リヒテンシュタインは1719年、リヒテンシュタイン家が購入した領地に神聖ローマ皇帝が自治権を与え公国になりました。外交の多くはスイスが代行、通貨もユーロではなくスイスフラン。世界銀行によると、2010年の1人あたり国民総所得(GNI)は13万6540ドル、世界2位で日本の3.2倍という高さ。要するに、「金持ち小大国」なのです。法人税率が低く多くの企業が拠点を置く。法人登録が簡単でペーパーカンパニーも多く、タックスヘイブン(租税回避地)としても知られています。

以前、「リヒテンシュタイン訪問記」と題して書きましたが、大学院時代の私の指導教授である松本馨早大教授は昭和初期のハイデルベルク大学留学時代、この国を訪ねてみようとして列車に乗ったのですが、往復とも通過して果たせなかったという思い出をしばし語っておられました。そこで、私は1982年、仲間とともにテレビ映像の撮影のためにしばらくスイス東部のアペンツェルン州にいた時、恩師の恨みを果たさんとばかり、レンタカーでリヒテンシュタインに向かいました。しかし、いかんせん生来の粗忽者、これまた通過するというお粗末でした。

いくらなんでも帰路、細心の注意で念願を成就できました。まずは、入国管理事務所へ。係官は、引出しからめったに使ったことがなさそうな古びたゴム印を出して、確かに入国したことを証明してくれました。東洋から不思議な男がやって来たという感じの顔を忘れられません。特にすることもないので、イタリアン・レストランでスパゲッティを食べただけでスイスに戻りました。

要はそのくらい面積の小さい国。160平方キロというのですから、宮古島や小豆島程度。人口は3.5万、首都のファドゥーツと言えども5千人に過ぎません。

1866年の普墺戦争以来、非武装中立政策を続け、在外公館はスイスに大使館、欧州議会のありますストラスブールと国連本部のあるニューヨークに常駐代表部を設置しています。

1919年の合意に基づきスイスに外交の多くにつき利益代表を依嘱しているのです。

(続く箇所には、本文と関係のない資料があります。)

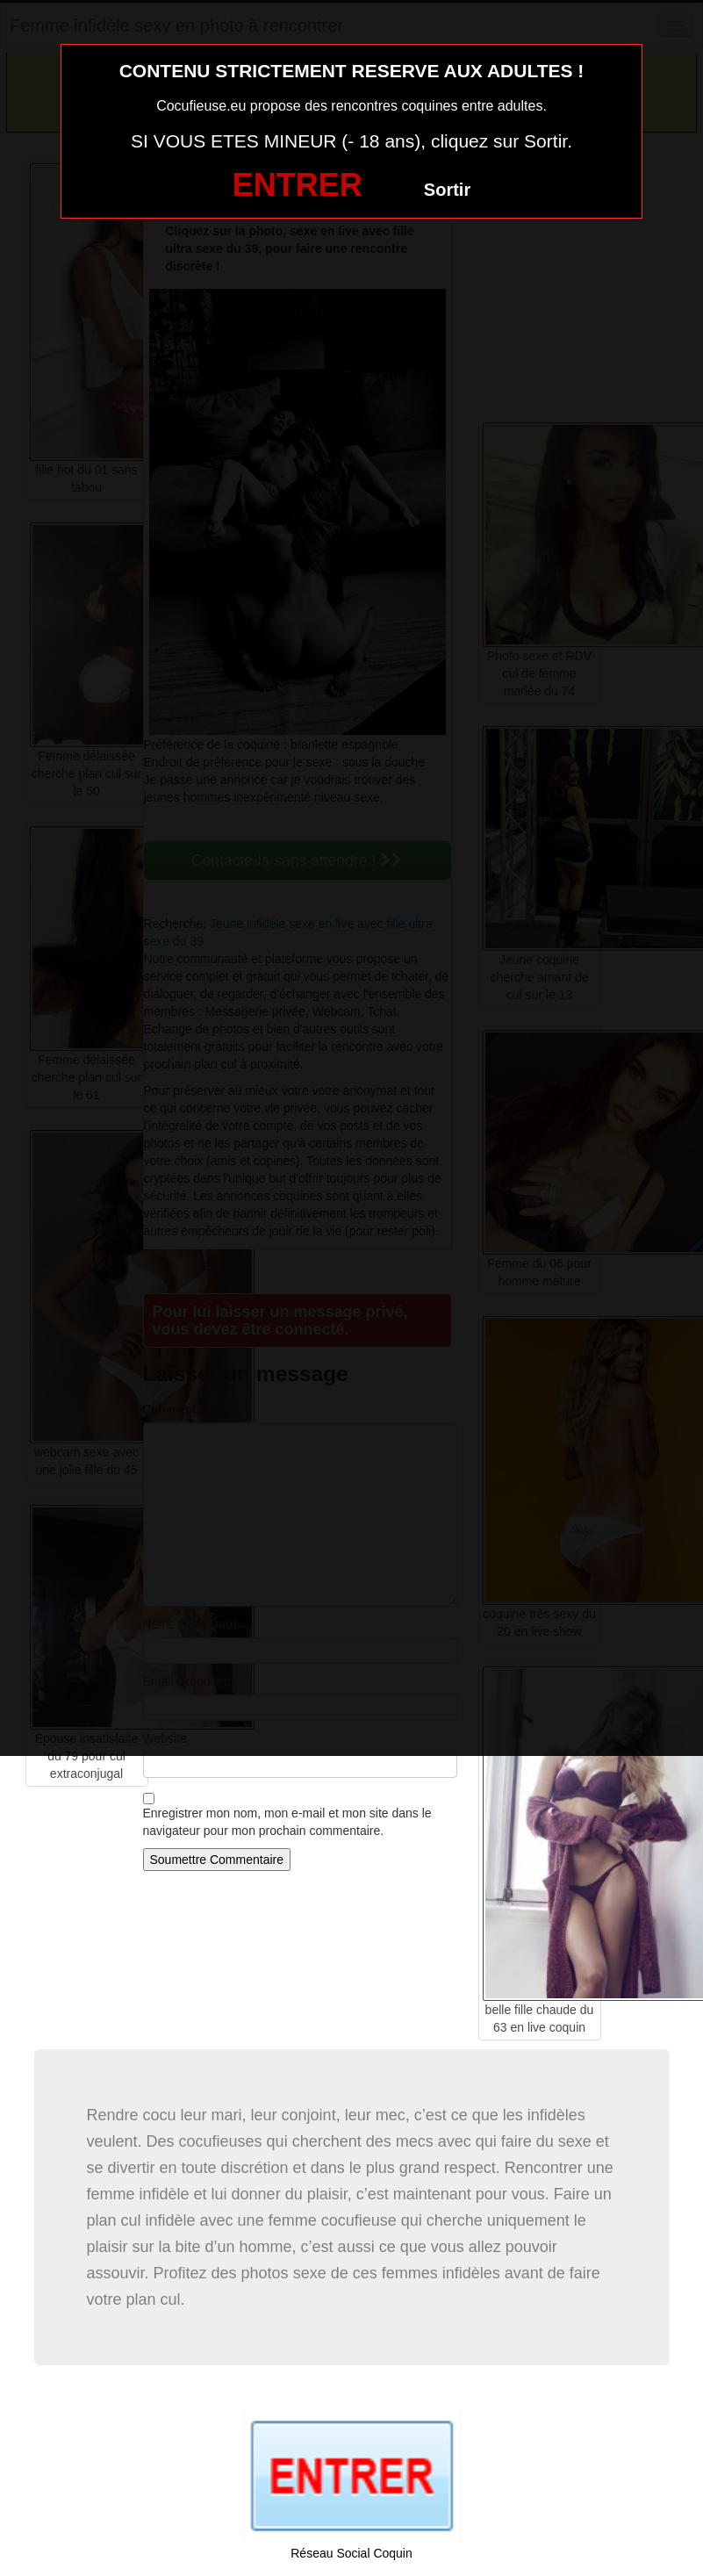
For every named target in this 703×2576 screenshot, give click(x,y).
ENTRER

1975年にOSCE(欧州安保協力機構)に加入して以来、外交活動を活発化し、そのスイスに先んじて90年には国連加盟国となりました。翌年、EFTA(欧州自由貿易連合)に、95年にはWTO(世界貿易機関)への加盟も果たしています。

ところが、この国は、国連加盟国のうちチェコとスロバキア を承認していないのです。

リヒテンシュタインは第2次世界大戦までチェコスロバキア内に領地を持っていました。

しかし、戦後チェコスロバキアが自国内のドイツ系とハンガリー系住民の国籍を剥奪し、財産を没収するという措置(ベネシュ布告)を行ったことを違法とし、この問題が解決していないからです。同様に、リヒテンシュタインへの対抗措置として、1993年1月“協議離婚(ビロ-ド離婚)”した、チェコとスロバキアの両国はともにリヒテンシュタインと国交がありません。

この小国、実は国旗の点でも、リヒテンシュタインは少々ややこしいのです。垂直掲示の場合には、公冠を90度回転したデザインの国旗を製作しなくてはならないばかりではなく、もともとハイチ国旗とデザインが同じだったため1936年のベルリン五輪で混乱し、翌年、リヒテンシュタインは公冠を、ハイチは紋章を付け加えたて区別するようにしたのです。


垂直掲揚では王冠を90度回転する。